Un país completamente paralizado por el fútbol ha comenzado a despertar con las secuelas de una noche de euforia desbordada. Tras el silbatazo final del vibrante encuentro entre la Selección Mexicana y Corea del Sur celebrado en el Estadio Guadalajara, millones de aficionados salieron a las calles de las principales urbes de la República para festejar el desempeño del combinado nacional, generando un colapso vial que se prolongó hasta las primeras horas de este viernes.
En la capital del país, el monumento al Ángel de la Independencia y el Paseo de la Reforma se convirtieron en el epicentro de las celebraciones, congregando a miles de fanáticos vestidos de verde. Sin embargo, la fiesta dio paso a un complejo reto urbano: las cuadrillas de Servicios Urbanos de la Ciudad de México trabajaron a marchas forzadas desde la madrugada para retirar toneladas de basura, envases y desperdicios acumulados en las inmediaciones de los principales monumentos históricos y corredores turísticos.

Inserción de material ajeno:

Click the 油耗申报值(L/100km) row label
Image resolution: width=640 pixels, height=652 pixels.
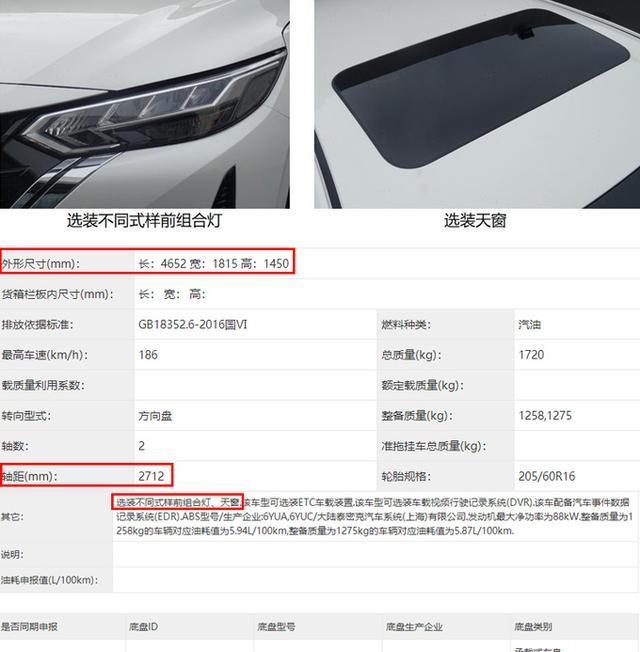(49, 580)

La tensión también se trasladó al corazón del Centro Histórico, donde el Gobierno local reportó un “portazo” e incidentes menores en los accesos del Fan Fest de la Plaza de la Constitución, debido a la desesperación de cientos de asistentes por ingresar a la zona de pantallas gigantes. Elementos de la Secretaría de Seguridad Ciudadana (SSC) reforzaron los cinturones de seguridad para mantener el orden, mientras las autoridades de transporte público instan a los ciudadanos a anticipar sus traslados ante la persistencia de cortes a la circulación y el ambiente festivo que ya se alista para el histórico partido número 1,000 de los mundiales en Monterrey.